> Exercise inputs:
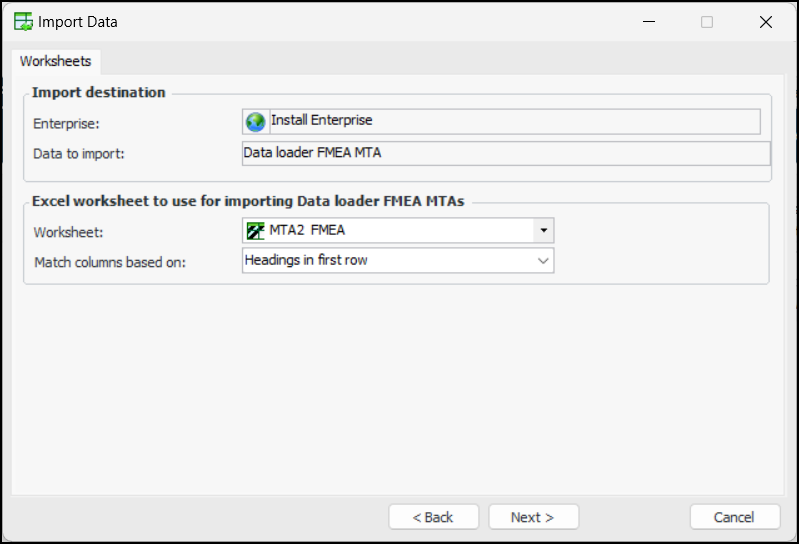Expand the Worksheet dropdown arrow
The width and height of the screenshot is (799, 544).
542,231
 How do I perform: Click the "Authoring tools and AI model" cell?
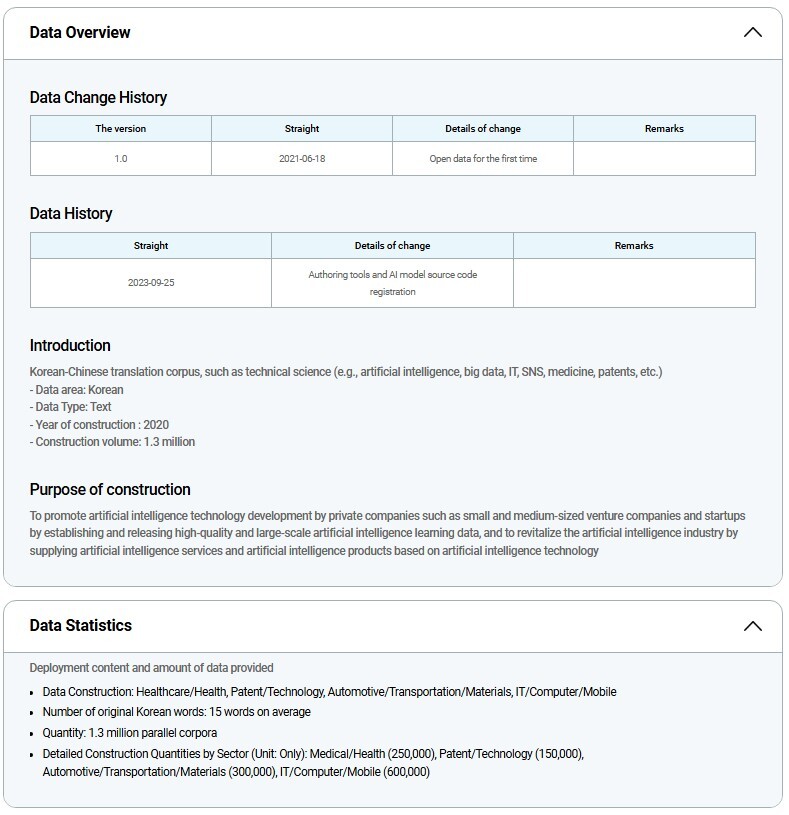point(392,283)
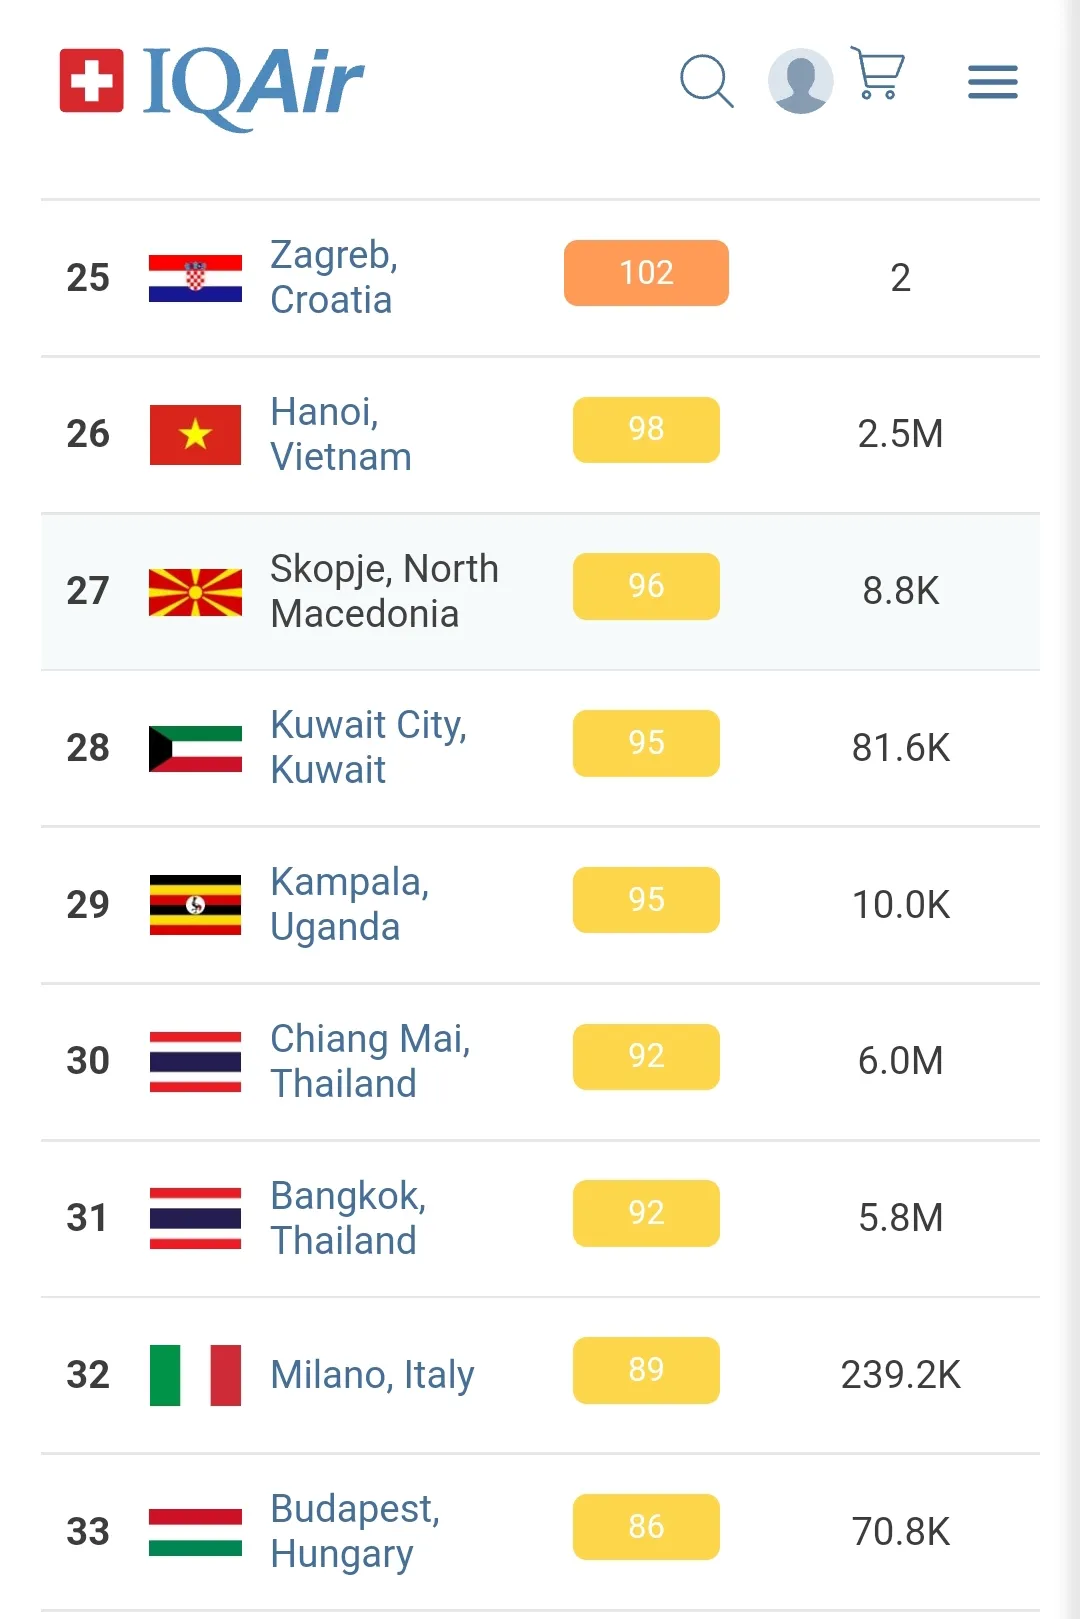Image resolution: width=1080 pixels, height=1619 pixels.
Task: Click the Vietnam flag icon
Action: point(195,435)
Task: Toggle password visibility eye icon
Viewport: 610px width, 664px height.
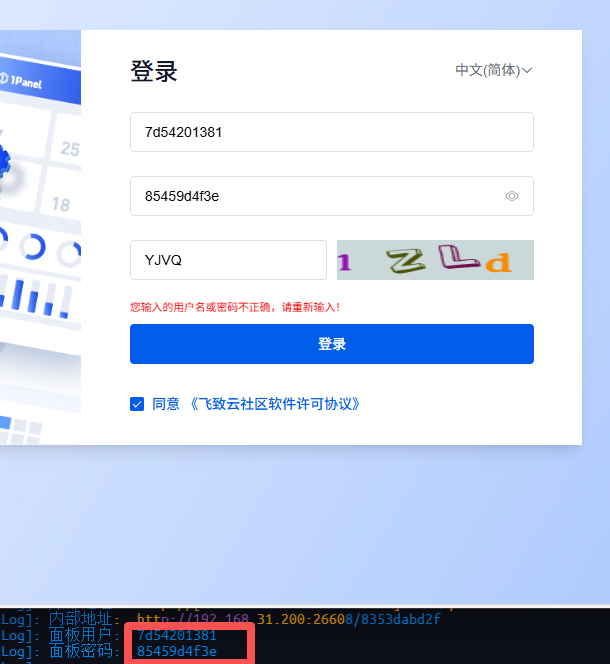Action: click(512, 196)
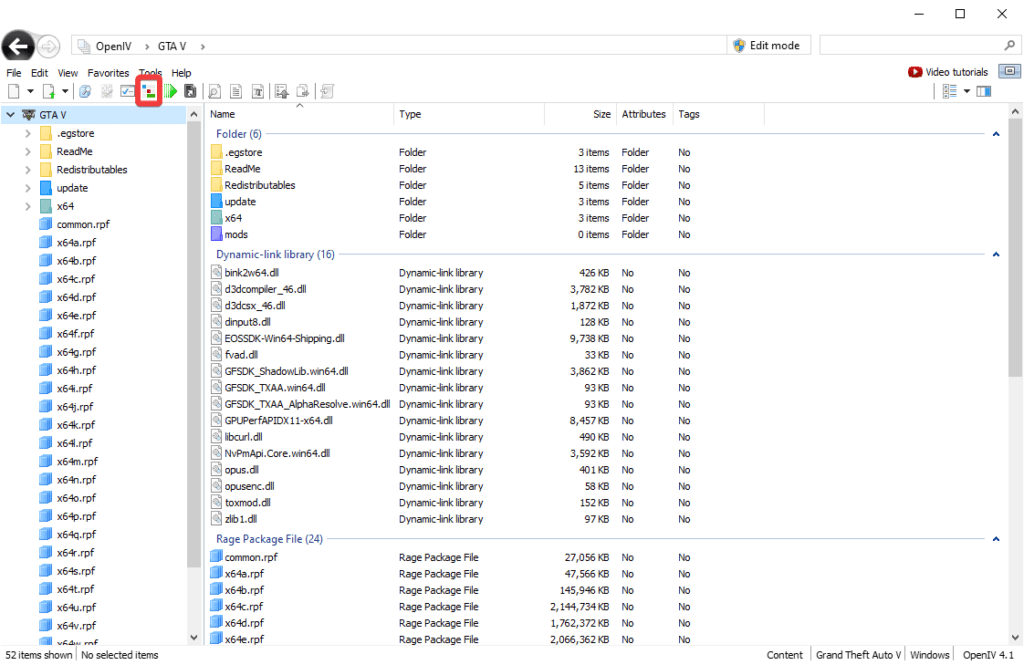Click the Edit mode button

click(767, 46)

> Required work:
Nothing but the lines from the one containing "Task: Toggle password visibility eye icon" through the last line of the material may appear in the answer, transcribed exactly and with no pictures.

> Answer section:
Task: Toggle password visibility eye icon
Viewport: 610px width, 664px height.
Action: click(512, 196)
Click the Edit mode button

click(767, 46)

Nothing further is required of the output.